Join Forums: There are many forums dedicated to the discussion of everything to do with photography. Here, you can find others interested in the same things you blog about. Share a link to your blog and ask them to check it out. 

Leverage SEO: Focus on writing search-engine-optimized content that will rank high in Google. This will bring highly targeted and free traffic to your blog. Find the important keywords in your niche and include them in the content you create, as well as when SEO optimizing your images. If you’re not sure exactly how to do this, consider using some of these SEO tools.

You’ve worked hard on your new blog, and now that you’re getting a steady stream of visitors coming to enjoy your work, it’s time to think about monetizing that traffic so you can start making an income from your passion. 

10. Start Making Money

There are many different ways in which you can earn from photography. You don’t have to try all of them at once. Choose one or two to start with, especially if you’re still learning the ropes of how to start a photography blog. 

Here are a couple of methods with which you can learn how to make money with photography.

Affiliate Marketing: You can join several affiliate marketing networks like Amazon Associates and get paid a commission for every one of their products that your readers buy through your recommendation. 

Information Products: This is a very profitable business model for many photography bloggers. It involves creating information products, such as ebooks, audiobooks, online courses, and guides to help other photographers achieve certain goals. For instance, you could create and sell an online course on how to use Photoshop to edit images. 

Google Adsense: This is the most common monetization method among new photography bloggers. It allows you to start making money as soon as you begin generating traffic by showing them ads on your blog. The amount you make grows as your traffic grows. Keep in mind, there are plenty of Adsense alternatives that pay even more than Adsense does.
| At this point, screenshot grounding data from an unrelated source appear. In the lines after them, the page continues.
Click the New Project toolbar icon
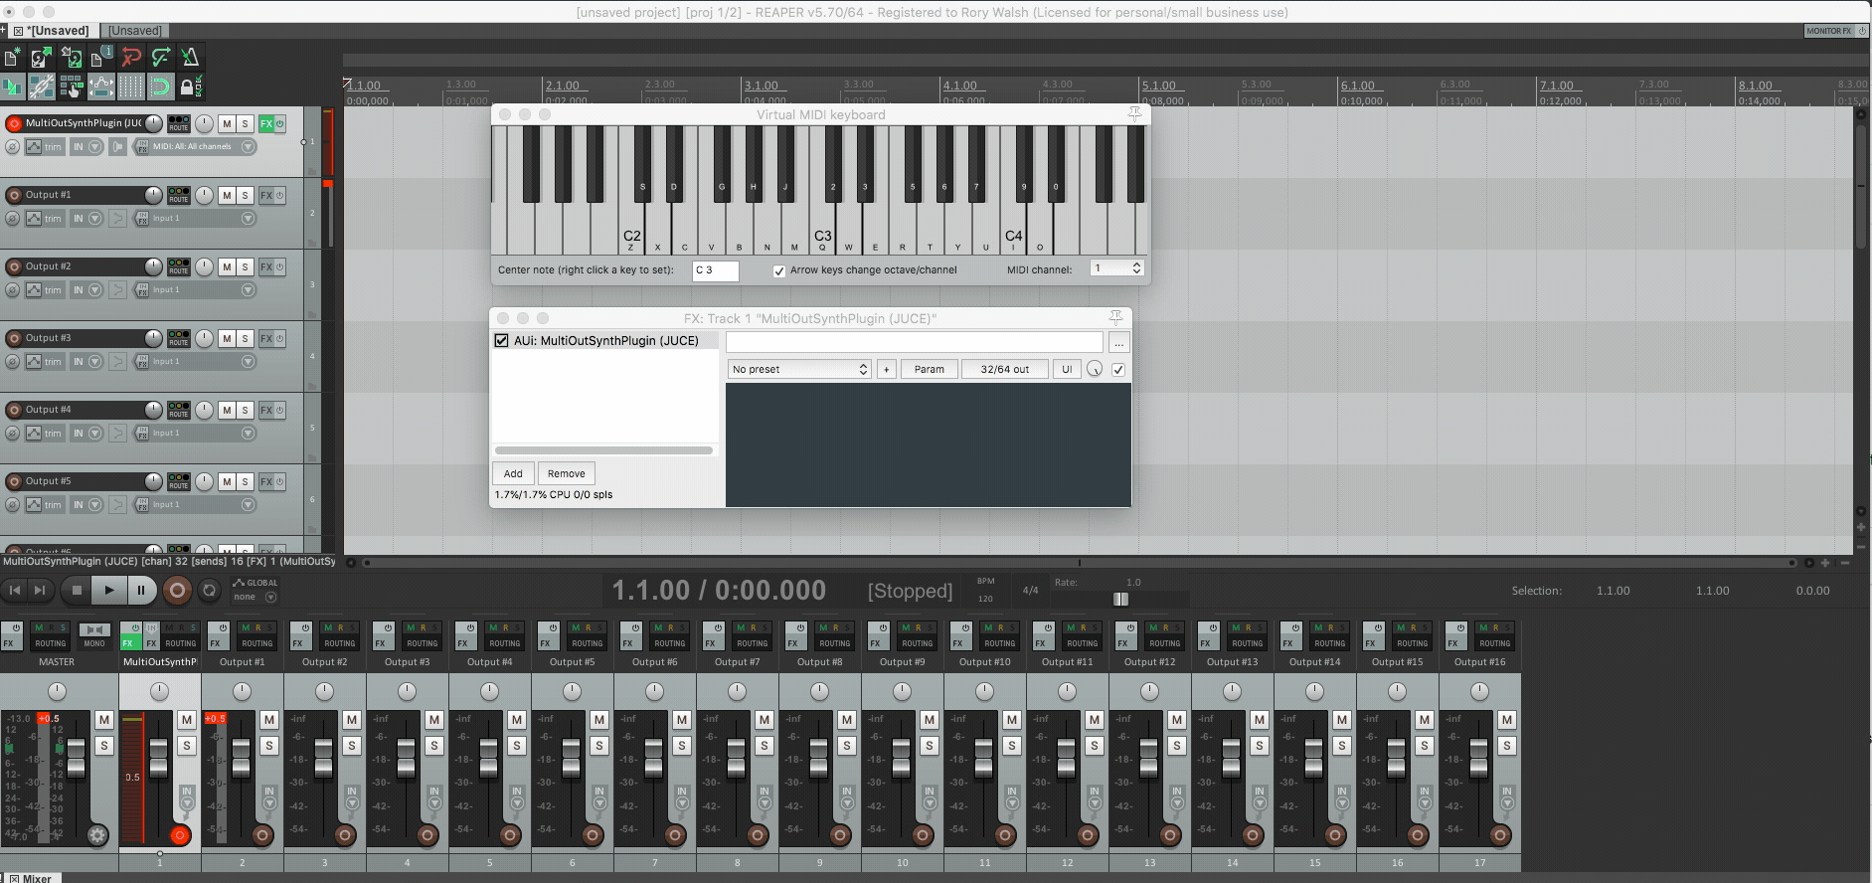The height and width of the screenshot is (883, 1872). (x=12, y=58)
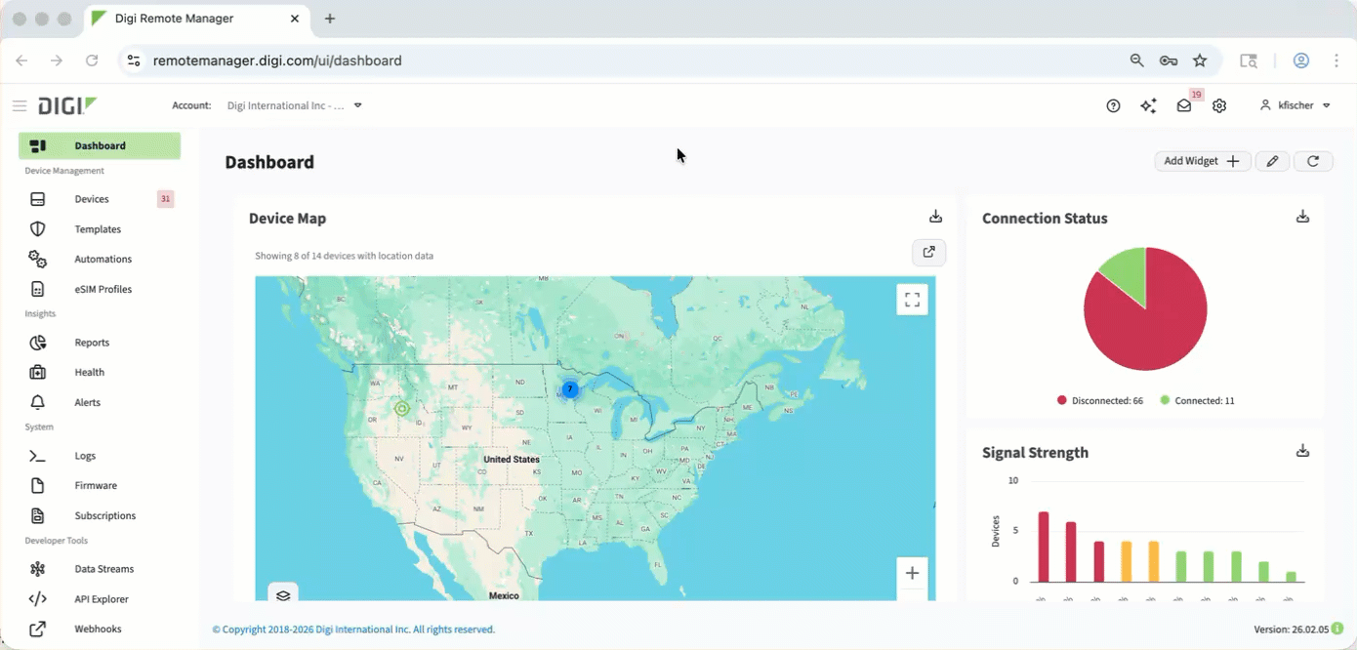The width and height of the screenshot is (1357, 650).
Task: Download the Signal Strength chart
Action: pos(1302,451)
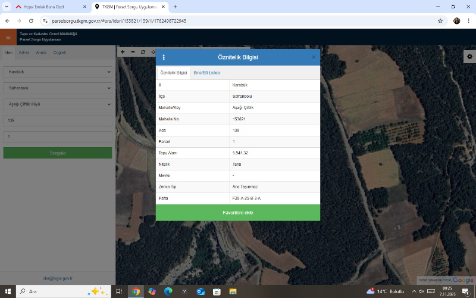Close the Öznitelik Bilgisi dialog
The height and width of the screenshot is (298, 476).
(x=314, y=57)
Selling Your Own Products: Once you start gathering loyal readers, your sales of physical products can really take off. You can sell stuff like physical prints, beautiful landscape photos, or any other images that you think your audience will love. 

Sponsored Posts: This type of monetization will pick up as your traffic levels rise and it involves writing posts on photography gear and equipment for businesses in the niche. For instance, a company that manufactures a camera tripod might send you one and ask you to do an honest review of their product on your blog. 


Whether you’re shooting supermodels on the runway, wildlife on the African plains, or a baby in its crib, every photograph reveals your unique voice and the way you approach your art. 

And congratulations! You now know how to write a photography blog! Use the tips listed here to start your own photography blog so you don’t deprive the world of the opportunity to enjoy your artistic vision.  

  • Very good advice, there is so much information that is specific which makes it incredibly helpful. This will be one of my best resources to start down this path.

    I understand you are showing how to start out in a world like this so I’m just going to poke a little fun at one thing you said. That conclusion, “whether you’re shooting this or that” could definitely be a little more relatable as those are some big things you mentioned there! Especially if you work in the trenches just like us!

    Haha just playing a little, I love all the practical tips that you give. It will save me a lot of time compared to figuring it out myself or reading other guides that don’t go very deep into all of this.